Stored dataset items
◆ ◆ ◆

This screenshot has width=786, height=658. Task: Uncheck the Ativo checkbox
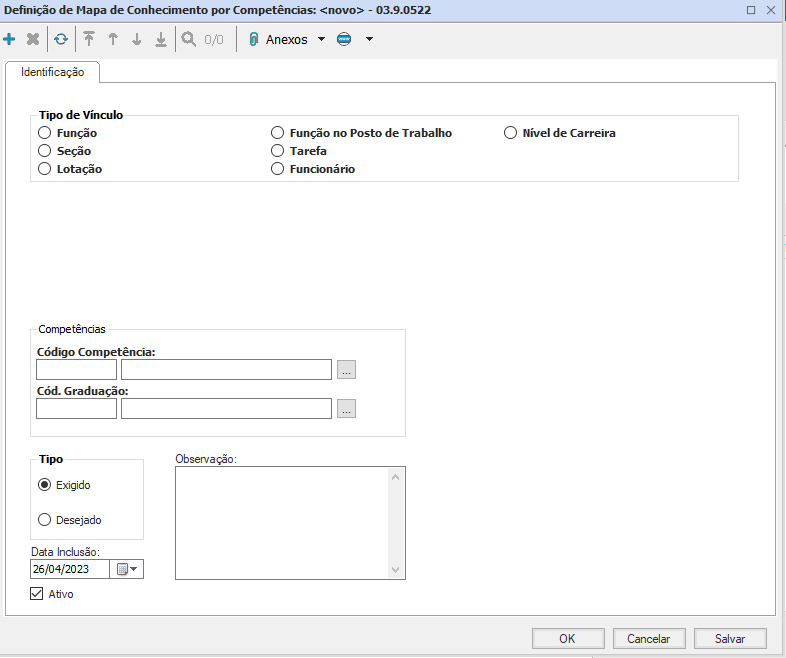point(38,594)
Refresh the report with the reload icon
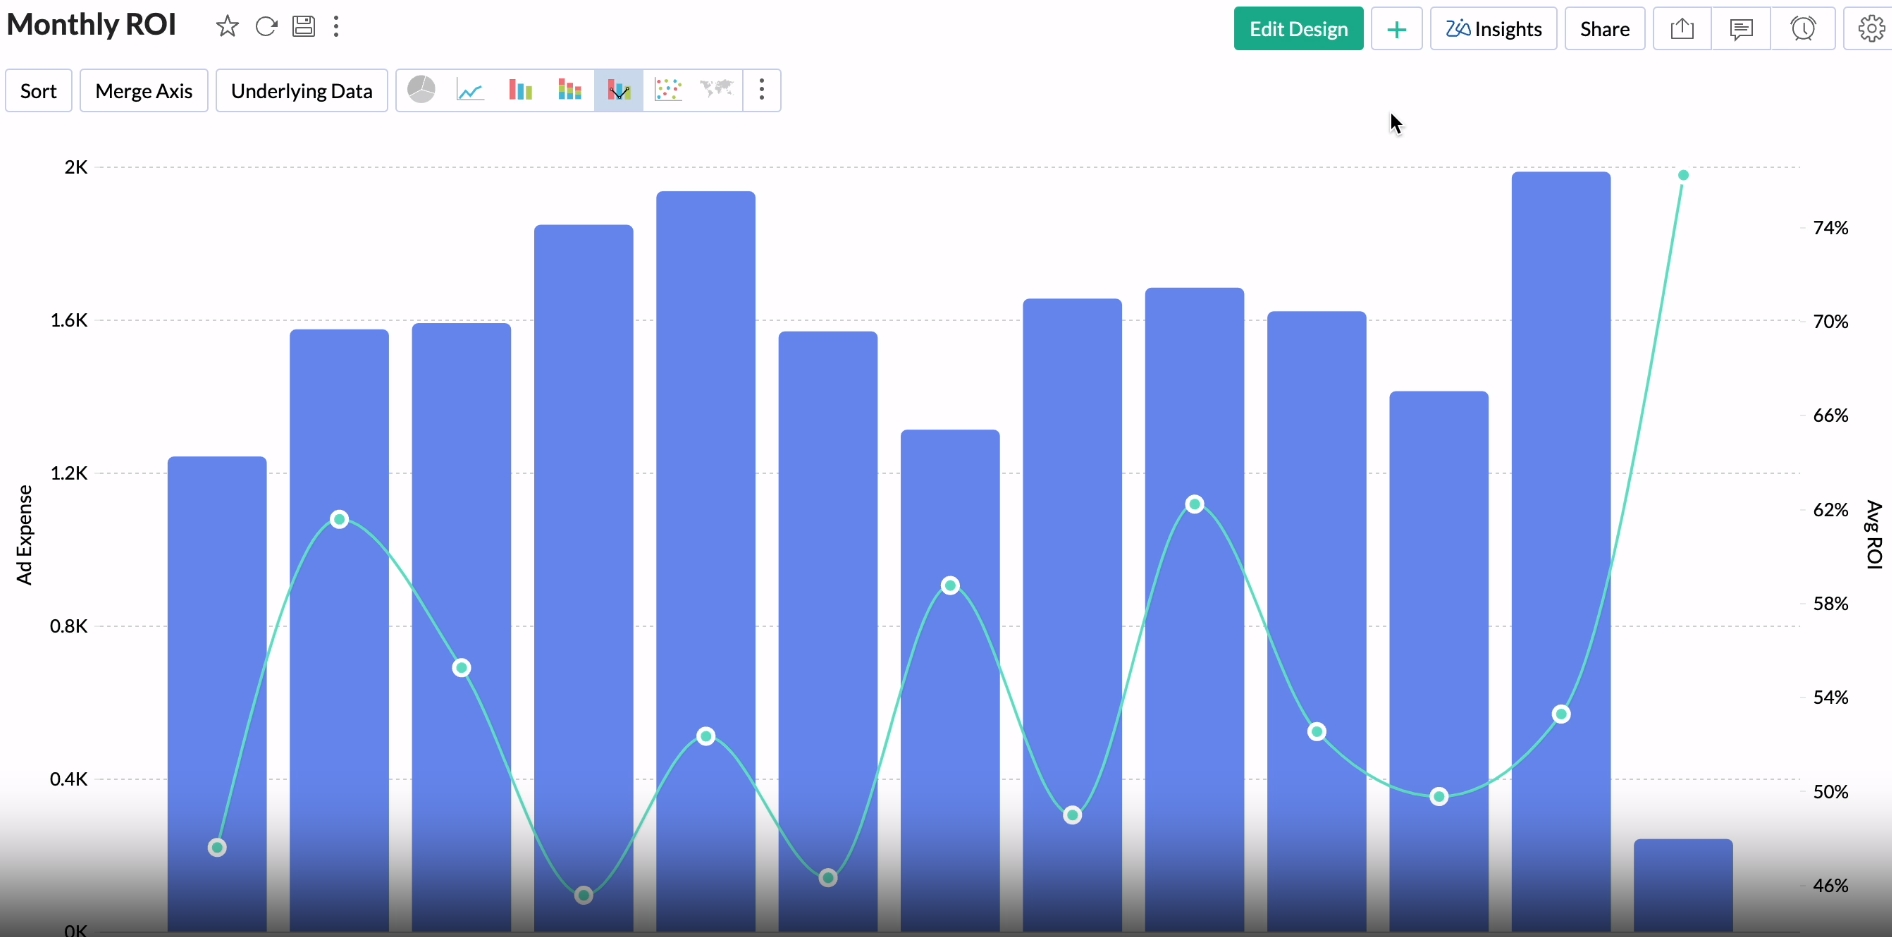This screenshot has width=1892, height=937. pyautogui.click(x=266, y=27)
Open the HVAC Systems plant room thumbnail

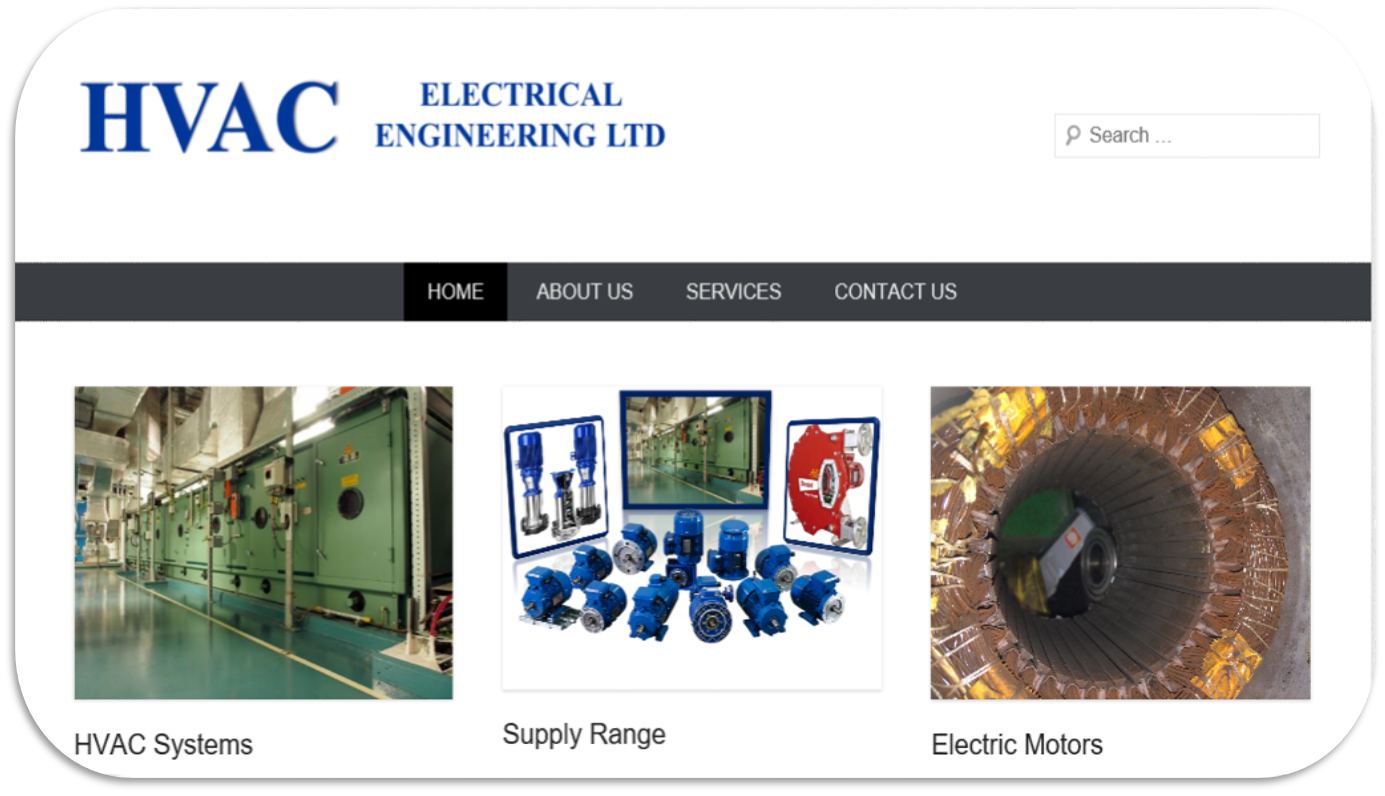[263, 543]
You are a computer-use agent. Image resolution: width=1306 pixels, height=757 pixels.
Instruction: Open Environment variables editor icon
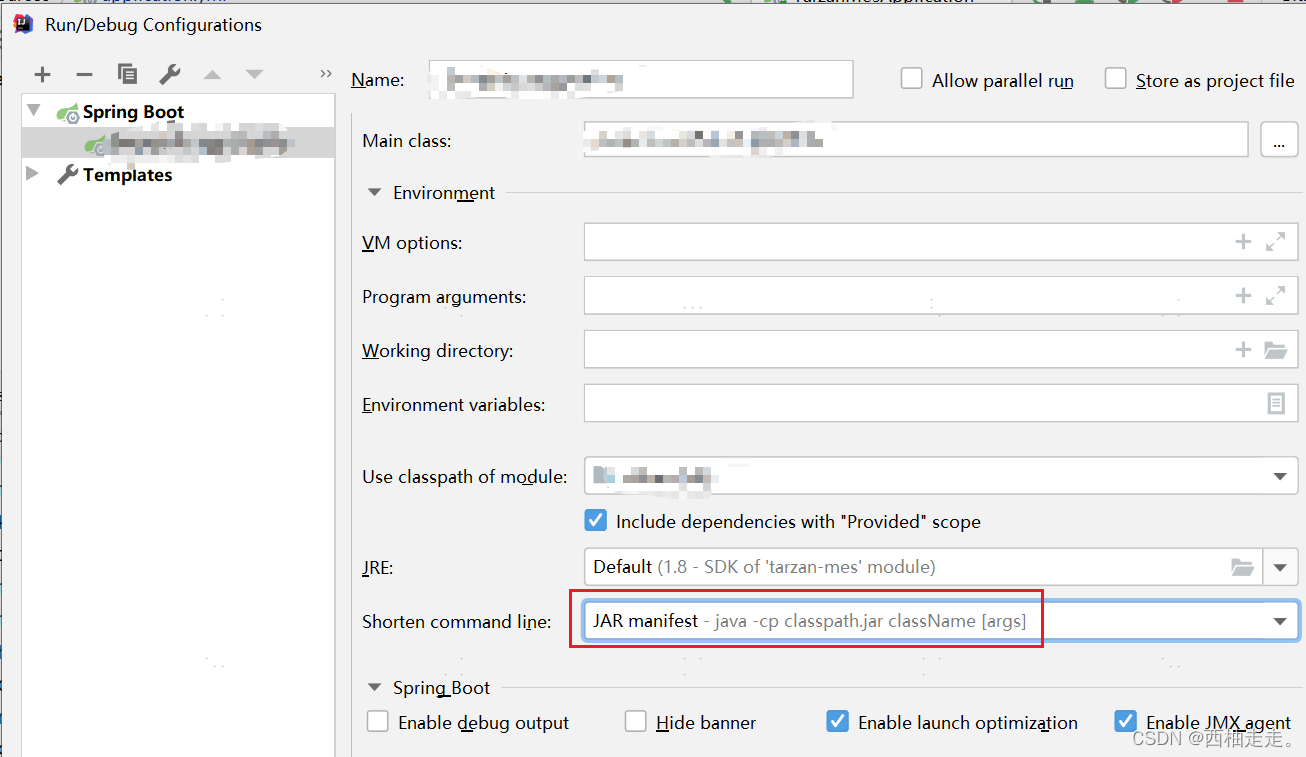1276,403
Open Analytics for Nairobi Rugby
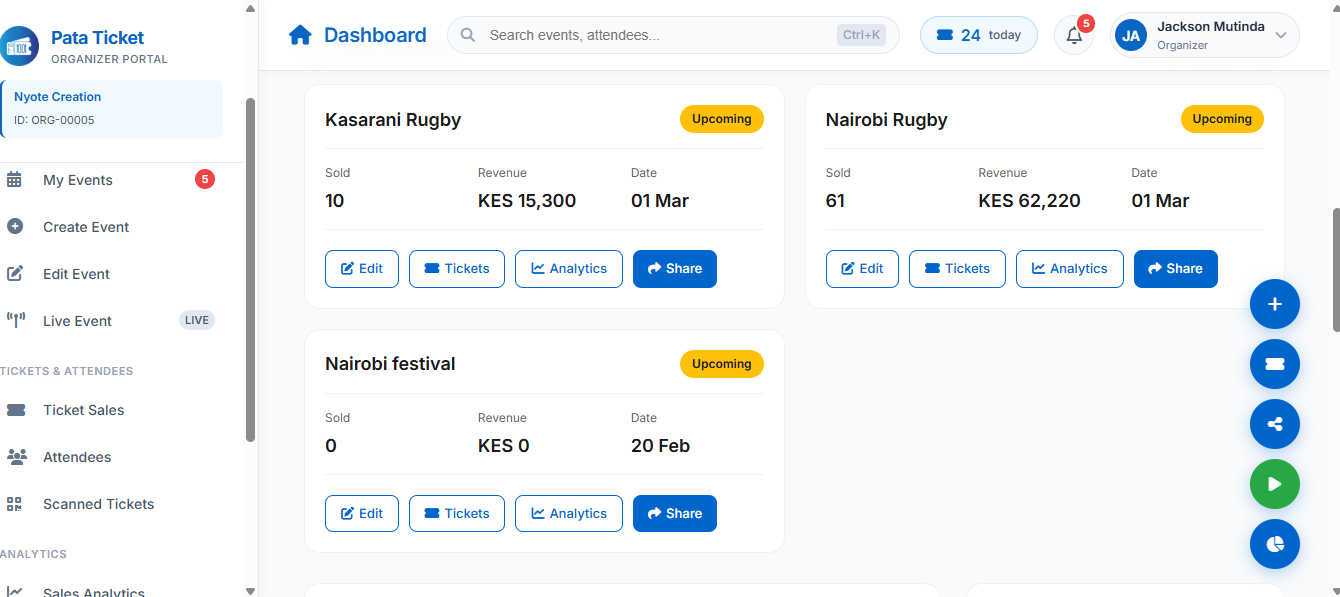This screenshot has height=597, width=1340. 1069,268
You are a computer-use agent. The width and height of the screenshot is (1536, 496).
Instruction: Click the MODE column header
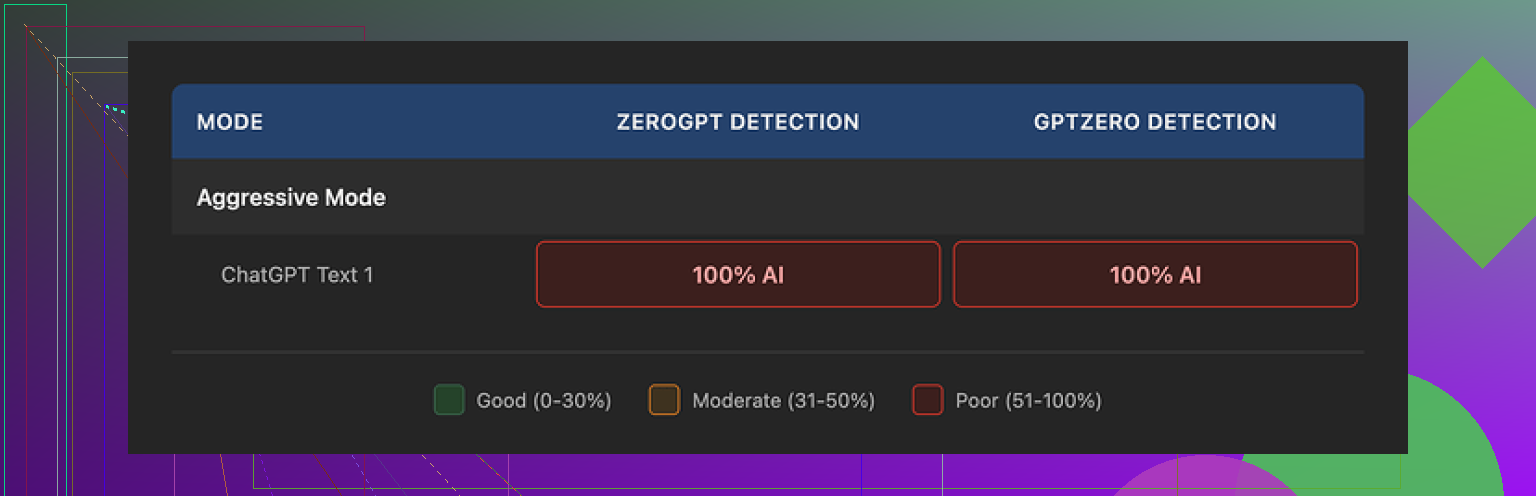(230, 123)
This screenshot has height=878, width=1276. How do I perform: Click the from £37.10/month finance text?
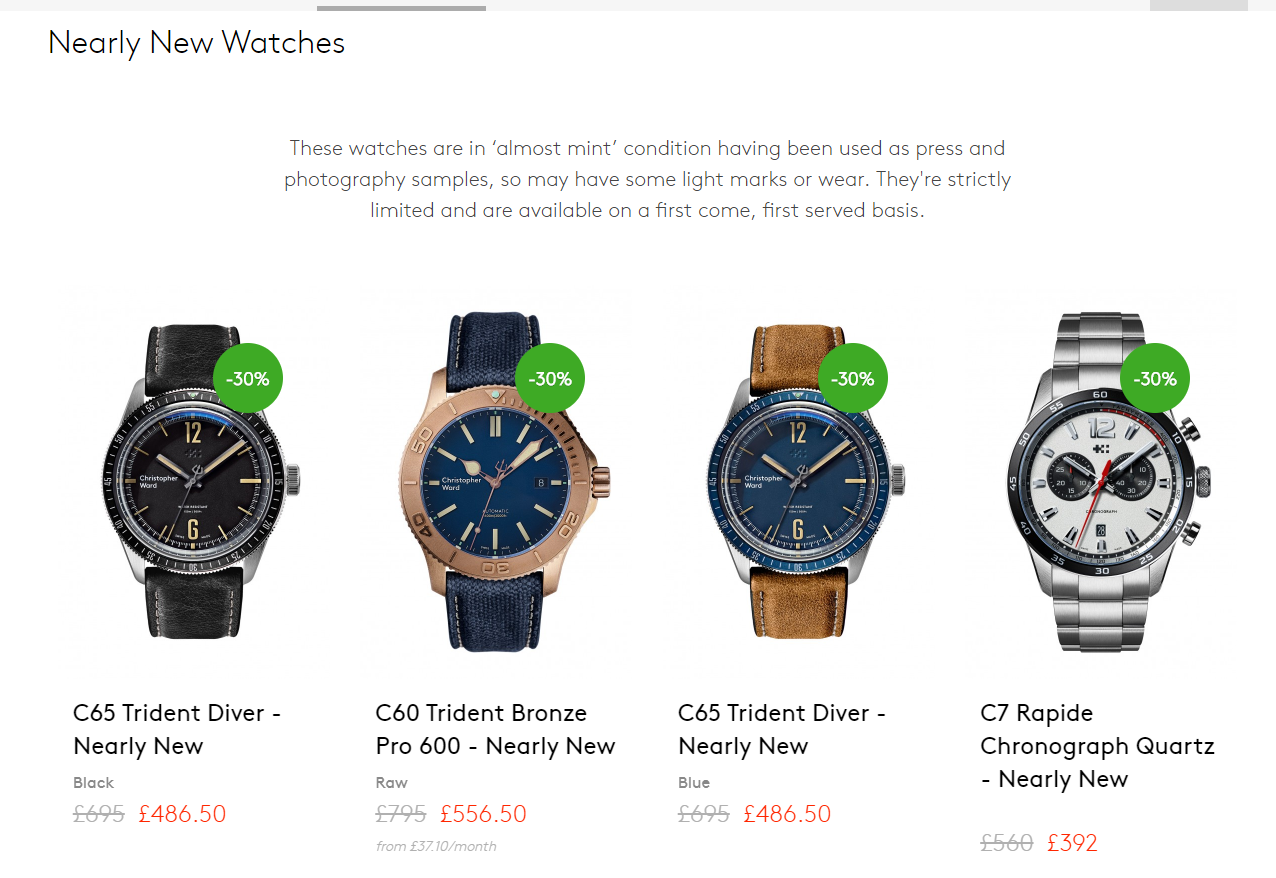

◆ ◆ ◆

Your assignment
Leave out every picture and copy verbatim the lines running from the line containing "Open Analytics for Nairobi Rugby" through the final line of the data.

Answer space
Open Analytics for Nairobi Rugby
This screenshot has height=597, width=1340. 1069,268
You are a computer-use agent. The width and height of the screenshot is (1536, 496).
Instruction: Click the MODE column header
(230, 123)
This screenshot has height=878, width=1276. How do I perform: Click the from £37.10/month finance text?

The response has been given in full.